Work willingly at whatever you do, as though you were working for the Lord rather than for people.
Colossians 3:23

Your Goodwill Account

We all know about bank accounts, and how life has a way of becoming stressful if they’re not in good shape. And we all know about charge accounts, which includes credit cards; most of us have more than one of those, and most of us also know we’d better not overload them if we want to live tranquil lives. People with heavy credit card debt are inevitably plagued with financial insecurity and anxiety. It’s my hope you are not in this group.

Credit cards and charge accounts deal with money, of course, and are mostly held by banks or businesses. However, there’s another type of account that we all have, whether we know it or not. It’s the goodwill account, and deposits made into it are not financial. What’s so unique about this account is that we all have one we hold ourselves, as well as many others held for us by our friends, family members, co-workers, business associates, neighbours, and any other people with whom we rub shoulders. These goodwill accounts have one thing in common with our bank accounts: you can draw out only what you’ve deposited, or you’ll run into difficulties. There are, unfortunately, no overdraft privileges here.
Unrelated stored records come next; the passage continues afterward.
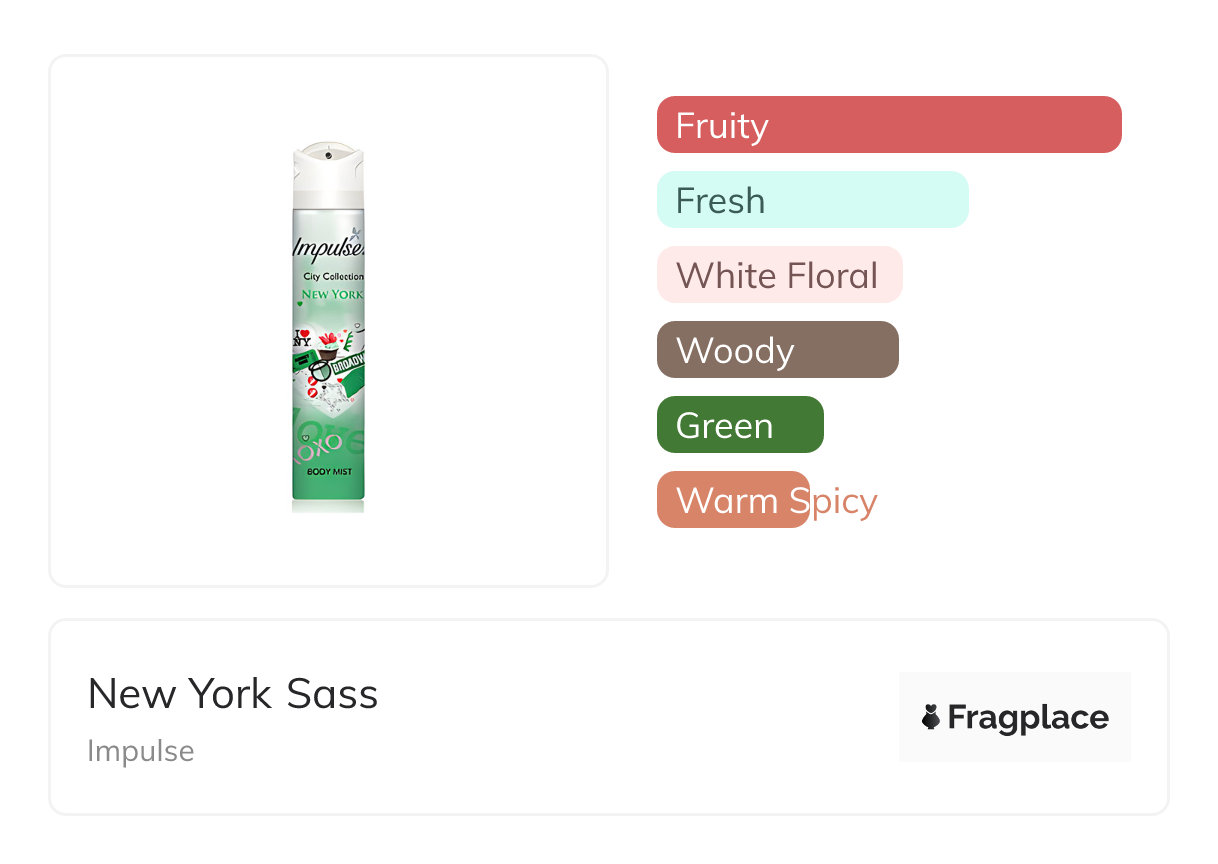
Task: Click the word Spicy past the bar end
Action: coord(845,500)
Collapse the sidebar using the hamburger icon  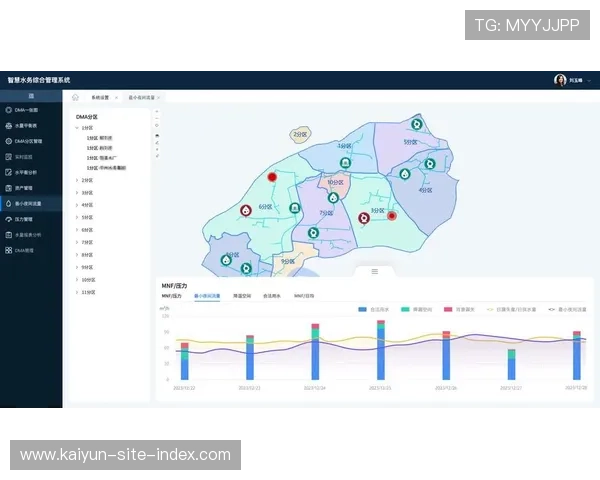31,95
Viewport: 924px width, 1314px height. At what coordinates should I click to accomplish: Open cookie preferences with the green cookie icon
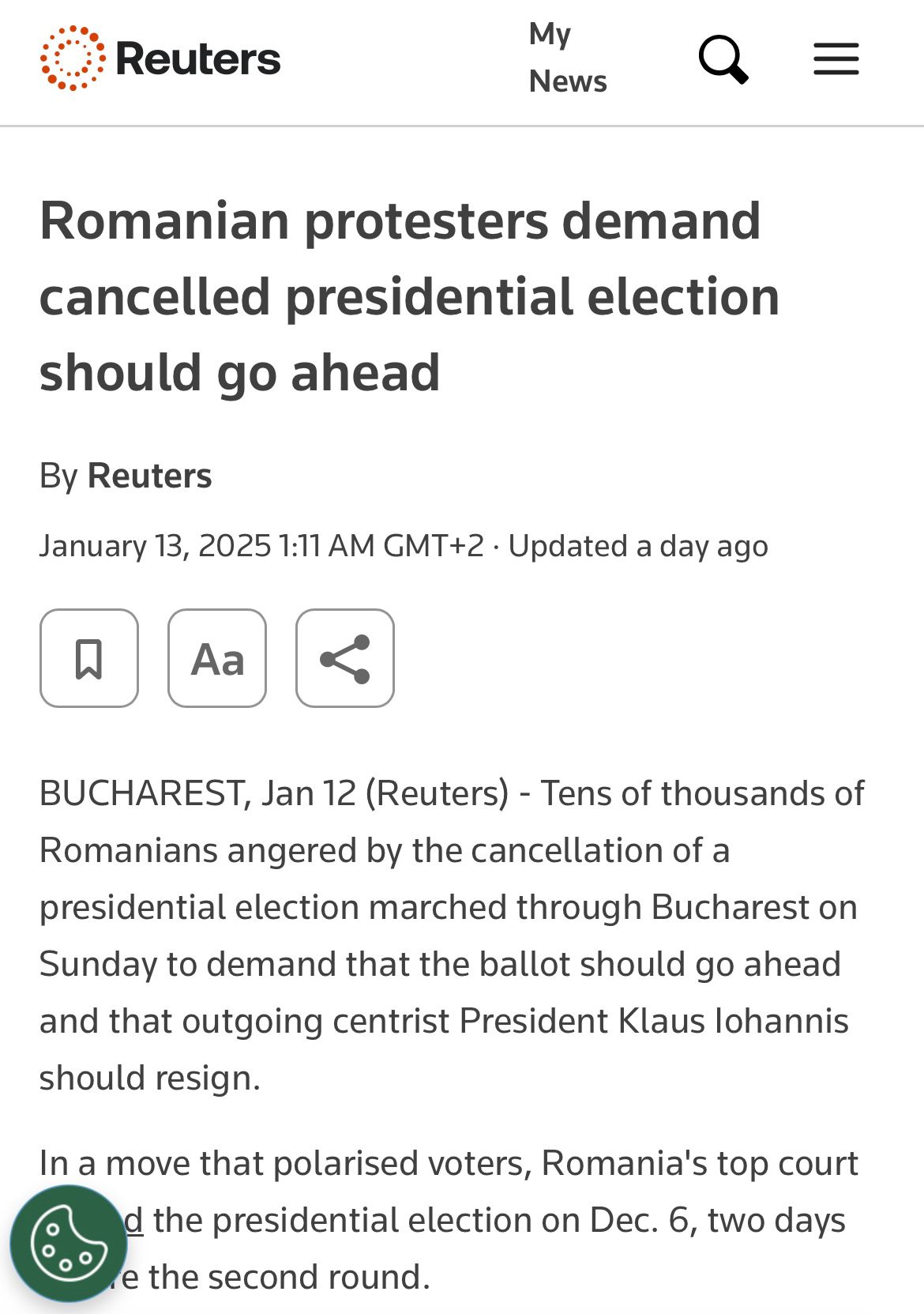pos(69,1243)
What does this goodwill account look like, and why is it held for you by other people? Valid question. Your goodwill deposits are all the kindnesses you’ve done for someone, all the help you’ve offered or given them, the promises you’ve made and kept, the patience or forgiveness you’ve shown—even the gratitude you’ve expressed when you were on the receiving end yourself. All these kind actions, and others of the same nature, are deposits in the goodwill account you have with that person. When you in turn need help from them, you can draw on the goodwill you’ve built up in the relationship; it’s a very valuable asset!
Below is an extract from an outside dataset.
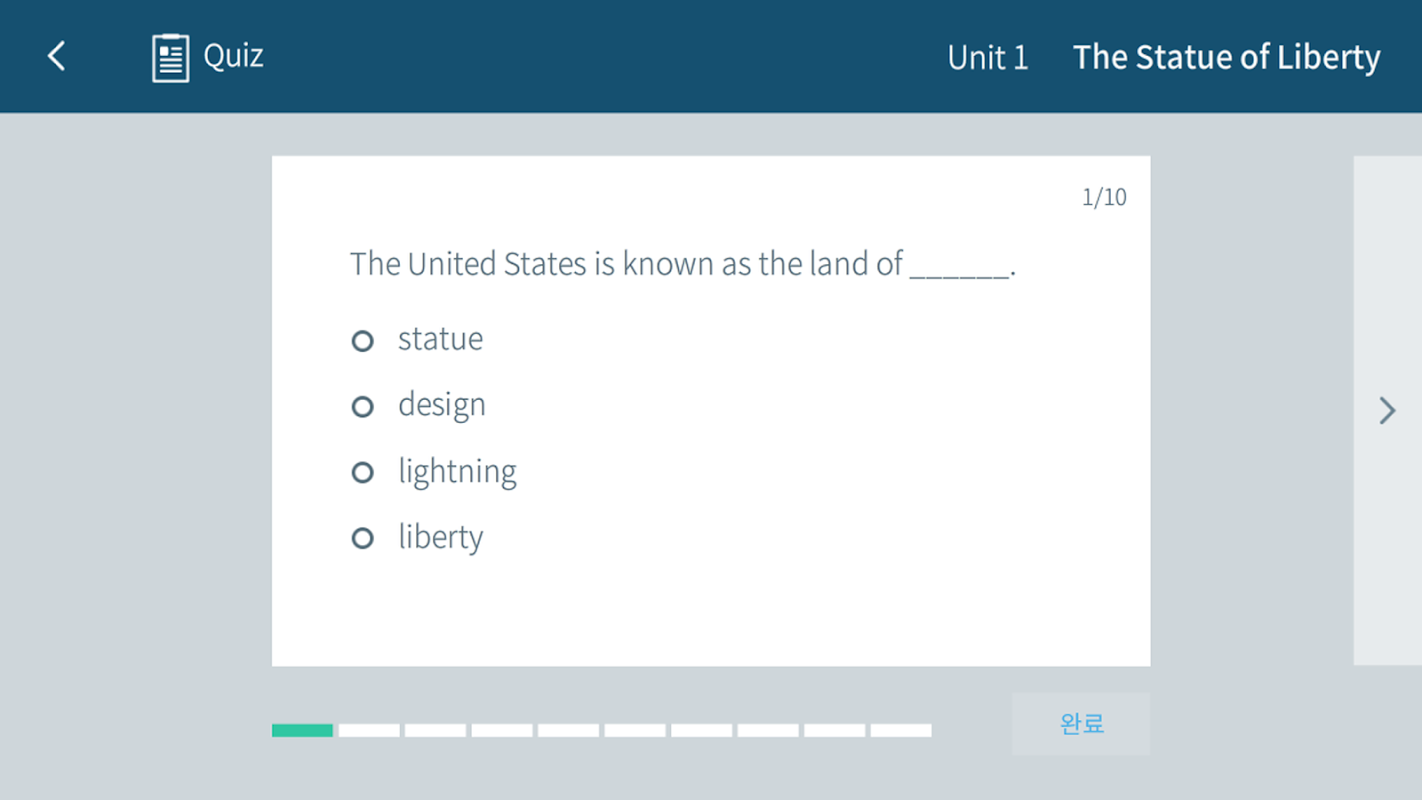This screenshot has height=800, width=1422.
Task: Choose the 'design' radio option
Action: 362,407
In the workplace, this goodwill account is vital for career and business growth. For example, say you’ve just helped your colleague solve a problem, or maybe even just brought her a coffee without being asked. This is a deposit in your goodwill account, the one they are holding with your name on it. It helps to make them well-disposed towards you; that’s what goodwill means. You can look forward to that colleague’s help or support when you need it, or their simple good wishes and friendly acknowledgment when you don’t. They in turn are either building a goodwill account with you, or trying to make withdrawals when there’s nothing there to withdraw. An overdraft on a goodwill account produces nothing but resentment and ill will, which bodes no good for either party in the relationship.

In a business, goodwill deposits are made with suppliers, for example, by paying bills on time, dealing fairly, expressing gratitude for what they contribute to your business, and not abusing the supplier relationship with unreasonable demands. Goodwill deposits are made with clients or customers by delivering quality products or services in a timely fashion for a fair price, and by going the extra mile to provide what they need or to honour your guarantee.

In all our relationships we are either making goodwill deposits or making withdrawals. Our relationships run so much more smoothly when our goodwill accounts are kept topped up with regular deposits. But take note! It doesn’t take much by way of withdrawals to empty an account, so you need to be careful. Keep your withdrawals as few and as modest as you can. You may want to check the current bottom line in your goodwill account with your boss, colleagues, or employees, or with your spouse. Do you have a healthy balance in there, or are you in danger of being overdrawn?

Jesus said, “As you give, so shall you receive.” This truth applies here as it does everywhere else. Be someone who makes plenty of goodwill deposits to those in your sphere of influence, and you will reap much blessing.